> **Assignment A**:
Do these statements agree with the blog post below on priorities and parenting? Answer yes or no for each, and quote the words from the post that decide it. (i) The writer credits Steven Covey with the idea of the urgent getting in the way of the important. (ii) The writer has already bought roofing material. (iii) Maddy has brewing in mind as her line of work.
> **Assignment B**:
In the blog post below on priorities and parenting, what does the writer say parenting is the same as?

> **Passage to read**:
☆ ☆ ☆ ☆ ☆

I was talking in class about the urgent getting in the way of the important. That’s a Steven Covey idea: the urgent needs to be done now, but does nothing to advance the goals I have set for myself. Writing, sitting zazen, stretching and strength training, playing golf, gardening, taking long rambling walks…these activities have to supercede the Dance of a Hundred Things. And yes, I know the trick of putting those things on the Dance Card, and marking them “A” for top priority. So I will do that, but I always laugh a little in my head when I look down in my Franklin planner and see on the list, “Sit Zazen.” It seems like a funny little zen joke.
Anyway, now it’s back to work. First, I have to run out and buy cream for my coffee. Very important. And cook the chicken, and iron the blouse, and wash the dirty clothes, and make the Powerpoint, and send the email, and check my homework, and get myself ready for a busy day tomorrow. Calling the city inspectors to come out and look at the sheeting on my roof so we can purchase roofing material, and get a roof on the house before the rain falls. If it ever does. We are in a drought, but still. Why tempt fate?
Took out a loan so Maddy can finish her senior year. We didn’t want to, but we had to. I wonder where we will be next year, as she tries to enter the job market. Chemists are eminently employable, but Maddy has something specific in mind (brewing), so we’ll see how it goes. She has lived a charmed life thus far, and there’s no reason I can think of that this good luck and wind-at-her-back needs to change.
Here she is — cute as can be. The truth about parenting is that it is the same as running a long race. You look out at the tree in the distance and say, “I just want to get to that tree, and I’ll be OK.” Then at the tree, you set a new goal, “I’ll just run to where that red truck is parked up ahead, and then I’ll let myself rest.” So, I thought getting her through high school was the biggest challenge: the challenge of the driver’s license, the parties, all of the trouble that can waylay a young person. Then, the goal was just to get her settled at a good college. But now, as she approaches graduation, I worry about her work life. “Worry” is the wrong word — Maddy has proven herself to be a smart and resourceful person. But I do want her to land somewhere where she will be able to use her skills & her education; where she will be appreciated and valued, and where her work will be interesting and engaging. That she will be surrounded by people who “get” her. What a luxurious thing to think about, though. So many mothers must carry much deeper concerns for their children, and here I am hoping people “get” my daughter and that her work will be interesting. I understand that I am blessed. Nobody can love a child as completely as a mom, but of course, children don’t really get that; they are not supposed to, or they could never move out on their own. I know I didn’t understand how hard my mother prayed for me. Loving my daughter taught me to reconsider my own mother anew.

☆ ☆ ☆ ☆ ☆

> **Listed entries**:
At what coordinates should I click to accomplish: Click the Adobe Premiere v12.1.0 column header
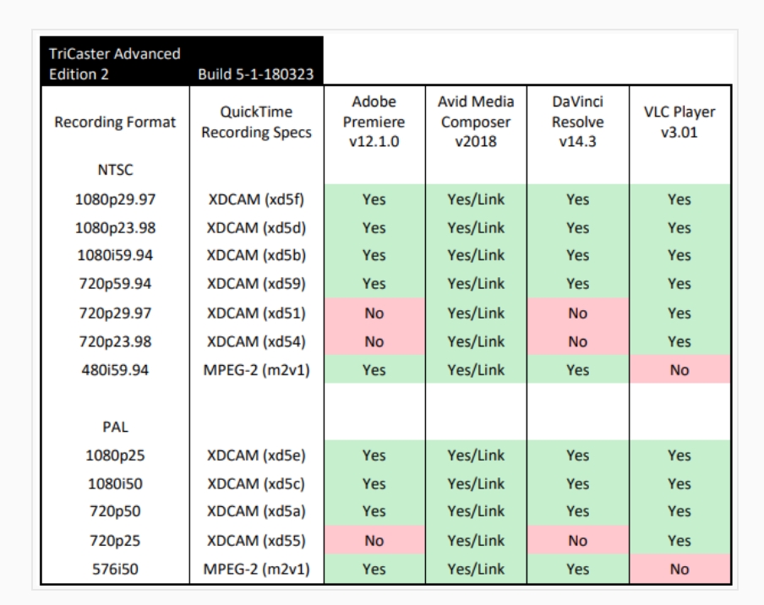tap(374, 122)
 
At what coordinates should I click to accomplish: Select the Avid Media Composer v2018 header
tap(476, 122)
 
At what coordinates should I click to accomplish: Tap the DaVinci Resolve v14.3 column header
tap(578, 122)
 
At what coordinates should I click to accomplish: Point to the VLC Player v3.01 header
tap(679, 122)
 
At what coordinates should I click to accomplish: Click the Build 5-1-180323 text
tap(255, 74)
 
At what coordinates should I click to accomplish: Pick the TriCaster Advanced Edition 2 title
tap(114, 63)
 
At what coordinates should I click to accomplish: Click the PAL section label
tap(114, 427)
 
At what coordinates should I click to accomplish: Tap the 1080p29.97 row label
tap(114, 199)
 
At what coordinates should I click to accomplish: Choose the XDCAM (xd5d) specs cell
tap(255, 228)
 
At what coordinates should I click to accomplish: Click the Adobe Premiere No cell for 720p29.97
tap(374, 313)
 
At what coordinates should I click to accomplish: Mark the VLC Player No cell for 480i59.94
tap(679, 370)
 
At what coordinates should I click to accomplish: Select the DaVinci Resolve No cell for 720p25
tap(578, 541)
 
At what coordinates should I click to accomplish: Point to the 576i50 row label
tap(114, 569)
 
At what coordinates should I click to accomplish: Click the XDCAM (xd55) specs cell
tap(255, 541)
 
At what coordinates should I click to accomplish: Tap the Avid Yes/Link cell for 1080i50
tap(476, 484)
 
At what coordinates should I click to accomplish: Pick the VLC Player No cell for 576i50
tap(679, 569)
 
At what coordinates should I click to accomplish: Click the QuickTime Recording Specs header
tap(255, 122)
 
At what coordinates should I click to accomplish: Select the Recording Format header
tap(114, 122)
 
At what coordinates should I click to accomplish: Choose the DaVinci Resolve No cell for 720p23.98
tap(578, 341)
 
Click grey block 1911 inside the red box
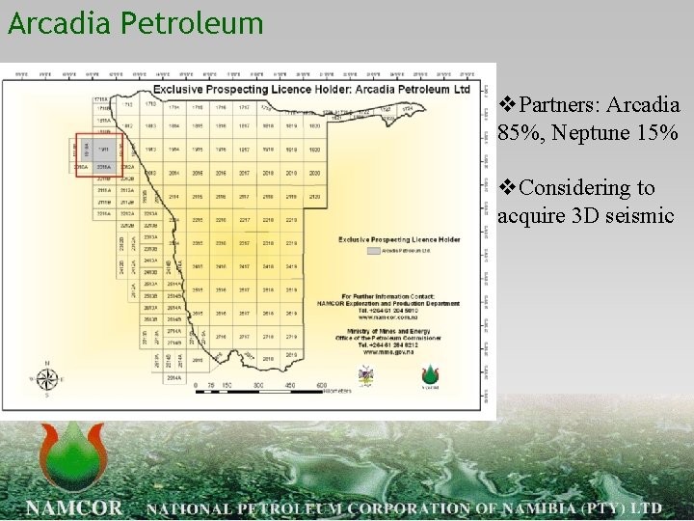click(x=102, y=149)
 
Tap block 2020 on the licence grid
click(x=314, y=173)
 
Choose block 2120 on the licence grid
click(x=314, y=197)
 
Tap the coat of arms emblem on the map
click(x=366, y=376)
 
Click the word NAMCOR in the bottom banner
click(x=75, y=507)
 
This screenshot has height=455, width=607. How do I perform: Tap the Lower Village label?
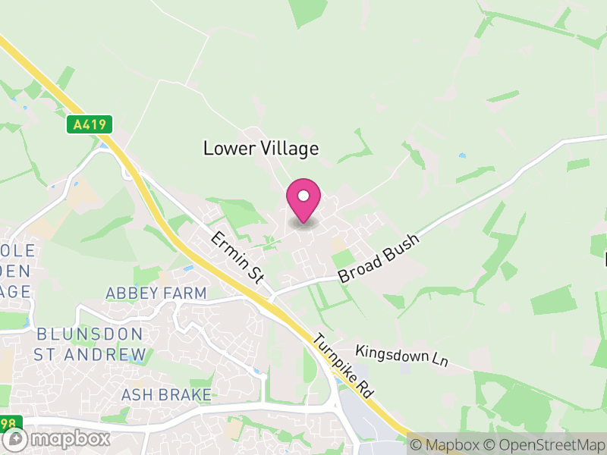pyautogui.click(x=261, y=149)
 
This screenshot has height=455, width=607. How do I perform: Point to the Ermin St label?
pyautogui.click(x=237, y=258)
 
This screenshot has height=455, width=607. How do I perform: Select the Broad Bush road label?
pyautogui.click(x=379, y=259)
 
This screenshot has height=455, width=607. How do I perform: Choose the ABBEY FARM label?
pyautogui.click(x=156, y=293)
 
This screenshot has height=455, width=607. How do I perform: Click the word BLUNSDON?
pyautogui.click(x=90, y=334)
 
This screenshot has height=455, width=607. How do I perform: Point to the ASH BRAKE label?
pyautogui.click(x=166, y=394)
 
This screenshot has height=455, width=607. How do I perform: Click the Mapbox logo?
pyautogui.click(x=57, y=438)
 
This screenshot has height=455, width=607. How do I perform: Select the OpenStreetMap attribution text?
pyautogui.click(x=545, y=445)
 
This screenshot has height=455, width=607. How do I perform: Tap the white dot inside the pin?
pyautogui.click(x=304, y=196)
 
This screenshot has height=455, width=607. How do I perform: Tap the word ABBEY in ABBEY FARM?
pyautogui.click(x=131, y=293)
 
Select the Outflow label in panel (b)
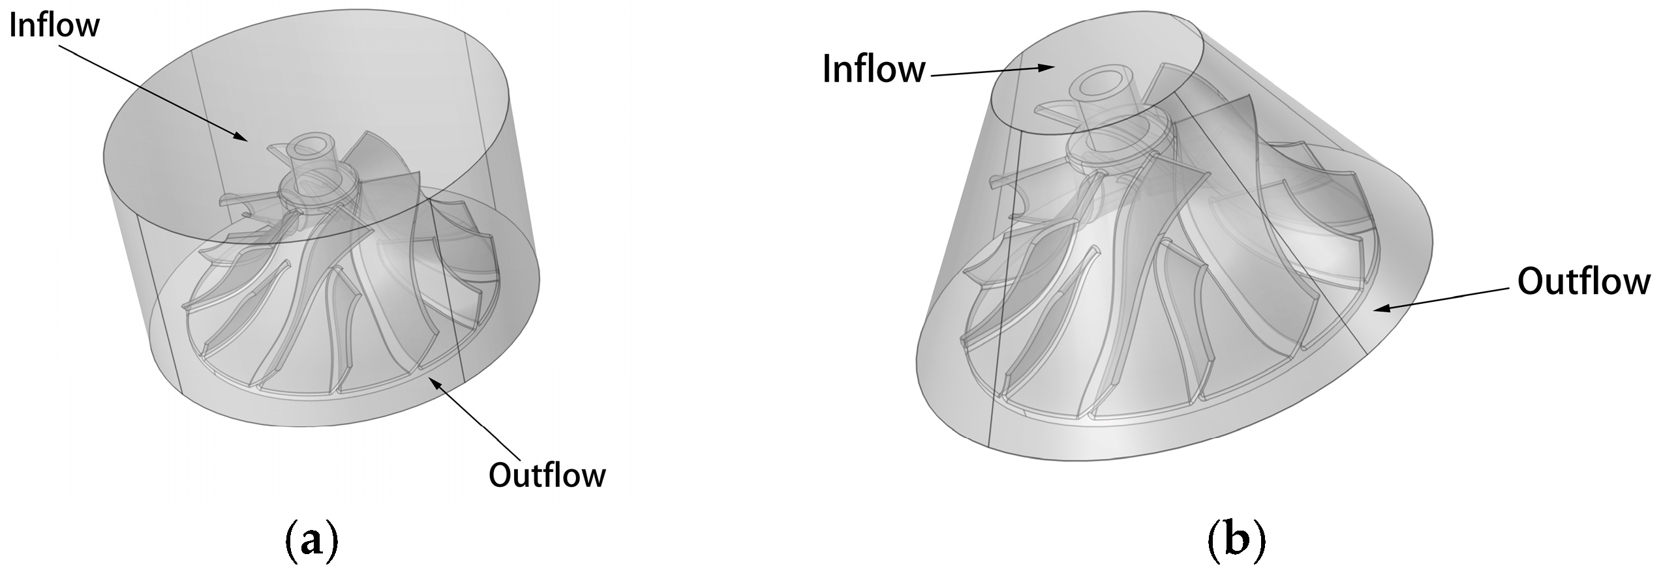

☆ ☆ ☆ ☆ ☆

> **Task answer A**:
(i) Yes: "That’s a Steven Covey idea"
(ii) No: "look at the sheeting on my roof so we can purchase roofing material"
(iii) Yes: "Maddy has something specific in mind (brewing)"

> **Task answer B**:
Running a long race.